The victim’s story: ‘Phone are weapons used to sell us things we don’t want’

Martin Bostock has had it with nuisance calls. He has complained to his MP, to the police – in fact to everyone he can.

The exception, of course, is to the call centres which bombard millions of Britons with billions of unwanted calls every year. But people like Martin can’t complain to them as they don’t know who is behind the call.

“It’s ridiculous that privacy is given to the caller, not the receiver in Britain,” Martin says. “They have the right to make people’s lives a misery, while their victims seem to have no rights of redress.”

The 62-year-old consultant who lives in Coventry has joined a Which? consumer campaign to crackdown on nuisance calls.

“The phone has become a dangerous implement,” he says. “When it was expensive to make calls there was a barrier to its use.
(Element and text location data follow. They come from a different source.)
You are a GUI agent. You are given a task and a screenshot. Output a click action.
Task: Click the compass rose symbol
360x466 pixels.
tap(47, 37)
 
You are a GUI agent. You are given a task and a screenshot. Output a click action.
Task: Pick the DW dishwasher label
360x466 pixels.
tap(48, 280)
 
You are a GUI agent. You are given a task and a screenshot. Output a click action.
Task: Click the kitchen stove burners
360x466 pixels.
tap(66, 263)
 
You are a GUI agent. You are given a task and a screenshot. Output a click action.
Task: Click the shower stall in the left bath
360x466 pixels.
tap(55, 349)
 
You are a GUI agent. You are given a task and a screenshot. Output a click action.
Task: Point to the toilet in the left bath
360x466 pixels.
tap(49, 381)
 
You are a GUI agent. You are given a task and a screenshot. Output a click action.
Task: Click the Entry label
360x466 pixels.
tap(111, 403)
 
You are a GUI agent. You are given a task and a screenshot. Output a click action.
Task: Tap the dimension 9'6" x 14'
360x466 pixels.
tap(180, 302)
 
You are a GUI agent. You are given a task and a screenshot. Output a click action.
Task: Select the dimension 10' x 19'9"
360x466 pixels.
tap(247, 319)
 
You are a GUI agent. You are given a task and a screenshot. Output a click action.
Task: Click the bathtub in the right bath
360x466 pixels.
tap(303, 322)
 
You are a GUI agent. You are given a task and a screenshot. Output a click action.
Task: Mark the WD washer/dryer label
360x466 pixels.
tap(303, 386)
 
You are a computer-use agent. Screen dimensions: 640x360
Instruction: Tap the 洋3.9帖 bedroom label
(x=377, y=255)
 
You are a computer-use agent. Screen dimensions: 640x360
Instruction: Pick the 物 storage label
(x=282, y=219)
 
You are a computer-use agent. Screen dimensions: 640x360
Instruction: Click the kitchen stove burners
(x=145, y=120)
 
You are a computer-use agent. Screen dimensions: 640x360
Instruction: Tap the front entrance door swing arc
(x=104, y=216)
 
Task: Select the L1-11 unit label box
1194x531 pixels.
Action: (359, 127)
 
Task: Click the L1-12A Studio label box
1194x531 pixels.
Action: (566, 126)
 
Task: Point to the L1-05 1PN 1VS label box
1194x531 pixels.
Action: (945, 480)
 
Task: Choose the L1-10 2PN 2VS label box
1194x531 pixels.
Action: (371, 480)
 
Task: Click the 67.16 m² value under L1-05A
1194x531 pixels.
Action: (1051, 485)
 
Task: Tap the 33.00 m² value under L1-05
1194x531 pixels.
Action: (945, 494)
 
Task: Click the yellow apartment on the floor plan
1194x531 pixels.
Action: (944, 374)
Now it’s so cheap the phone has become a weapon used by unscrupulous people trying to sell us things we don’t want.”

He claims vulnerable people have been left unprotected by a lack of regulation and the fact callers can hide behind anonymity.

However it’s not just a constant annoyance to Martin – who gets dozens of nuisance calls every week. He has also seen his 92-year-old father fleeced out of a good deal of his savings by a phone scam.

“A salesman rang him and persuaded him to sign up for a ‘land banking’ scheme,” Martin says. Land banking has now been outlawed but it involved selling areas of green belt land that were supposedly going to be granted planning permission and be worth millions.

Of course, the planning permission never materialised and, in some cases, the land wasn’t actually bought, leaving investors out of pocket.

“My father lost a four-figure sum,” says Martin. Now, like many other others, he has signed up to the Telephone Preference Service to avoid receiving nuisance calls.

But he adds: “It doesn’t work because only the good guys sign up to the code. It simply doesn’t stop unscrupulous firms from ignoring it.

“As far as I can tell the centre for this unsavoury cold-calling industry is Bangalore or the Philippines but I spoke to someone from a Birmingham call centre recently who laughed when I mentioned the TPS.”

Martin complained to West Midlands Police in January about a number of silent calls he had been receiving but got nowhere.

“They felt they were on difficult ground because I couldn’t be sure who was making the calls. But they had left me quite stressed and concerned,” he says.

“I’m an articulate Mr Angry, and I know how to do things, but if I can’t get things sorted, what hope is there for those vulnerable people who  get bombarded with nuisance calls? There  is a real human cost to this.”